> [ABOUT THIS EXERCISE] The full data must be written out exactly, with every line included.

⟨

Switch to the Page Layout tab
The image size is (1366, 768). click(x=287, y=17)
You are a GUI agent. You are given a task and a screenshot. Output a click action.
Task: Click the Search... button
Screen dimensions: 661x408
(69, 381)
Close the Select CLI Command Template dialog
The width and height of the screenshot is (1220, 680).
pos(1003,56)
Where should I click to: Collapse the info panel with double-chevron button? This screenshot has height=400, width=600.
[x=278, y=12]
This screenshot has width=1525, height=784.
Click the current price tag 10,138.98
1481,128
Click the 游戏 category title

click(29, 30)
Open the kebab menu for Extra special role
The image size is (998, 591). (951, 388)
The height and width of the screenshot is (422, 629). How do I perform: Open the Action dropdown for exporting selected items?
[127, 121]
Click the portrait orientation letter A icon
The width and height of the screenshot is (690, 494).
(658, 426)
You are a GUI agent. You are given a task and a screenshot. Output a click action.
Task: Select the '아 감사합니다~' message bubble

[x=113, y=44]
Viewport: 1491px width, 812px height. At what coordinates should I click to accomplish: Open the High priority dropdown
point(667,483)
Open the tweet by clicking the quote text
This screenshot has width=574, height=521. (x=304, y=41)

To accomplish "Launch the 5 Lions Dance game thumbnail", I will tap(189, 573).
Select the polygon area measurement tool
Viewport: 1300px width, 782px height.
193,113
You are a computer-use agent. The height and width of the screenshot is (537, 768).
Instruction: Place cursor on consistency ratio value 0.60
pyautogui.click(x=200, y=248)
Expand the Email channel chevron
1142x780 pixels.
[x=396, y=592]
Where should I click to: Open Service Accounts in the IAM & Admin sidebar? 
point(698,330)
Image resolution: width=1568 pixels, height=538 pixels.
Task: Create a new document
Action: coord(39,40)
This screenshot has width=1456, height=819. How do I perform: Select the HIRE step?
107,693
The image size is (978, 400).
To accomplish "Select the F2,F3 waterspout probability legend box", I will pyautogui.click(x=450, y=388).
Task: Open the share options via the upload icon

⟩

> [SOLUTION BELOW]
Switch to the Page Layout tab
The image size is (1366, 768). click(x=287, y=17)
You are a GUI agent. You are given a task and a screenshot. Output a click action.
Task: Click the Search... button
Screen dimensions: 661x408
(69, 381)
Close the Select CLI Command Template dialog
The width and height of the screenshot is (1220, 680).
pos(1003,56)
Where should I click to: Collapse the info panel with double-chevron button? This screenshot has height=400, width=600.
[x=278, y=12]
This screenshot has width=1525, height=784.
Click the current price tag 10,138.98
1481,128
Click the 游戏 category title

click(29, 30)
Open the kebab menu for Extra special role
The image size is (998, 591). (951, 388)
The height and width of the screenshot is (422, 629). How do I perform: Open the Action dropdown for exporting selected items?
[127, 121]
Click the portrait orientation letter A icon
The width and height of the screenshot is (690, 494).
(658, 426)
You are a GUI agent. You are given a task and a screenshot. Output a click action.
Task: Select the '아 감사합니다~' message bubble

[x=113, y=44]
Viewport: 1491px width, 812px height. At what coordinates should I click to accomplish: Open the High priority dropdown
point(667,483)
Open the tweet by clicking the quote text
This screenshot has width=574, height=521. (x=304, y=41)

To accomplish "Launch the 5 Lions Dance game thumbnail", I will tap(189, 573).
Select the polygon area measurement tool
Viewport: 1300px width, 782px height.
193,113
You are a computer-use agent. The height and width of the screenshot is (537, 768).
Instruction: Place cursor on consistency ratio value 0.60
pyautogui.click(x=200, y=248)
Expand the Email channel chevron
1142x780 pixels.
[x=396, y=592]
Where should I click to: Open Service Accounts in the IAM & Admin sidebar? 
point(698,330)
Image resolution: width=1568 pixels, height=538 pixels.
Task: Create a new document
Action: coord(39,40)
This screenshot has width=1456, height=819. How do I perform: Select the HIRE step?
107,693
The image size is (978, 400).
To accomplish "Select the F2,F3 waterspout probability legend box", I will pyautogui.click(x=450, y=388).
Task: Open the share options via the upload icon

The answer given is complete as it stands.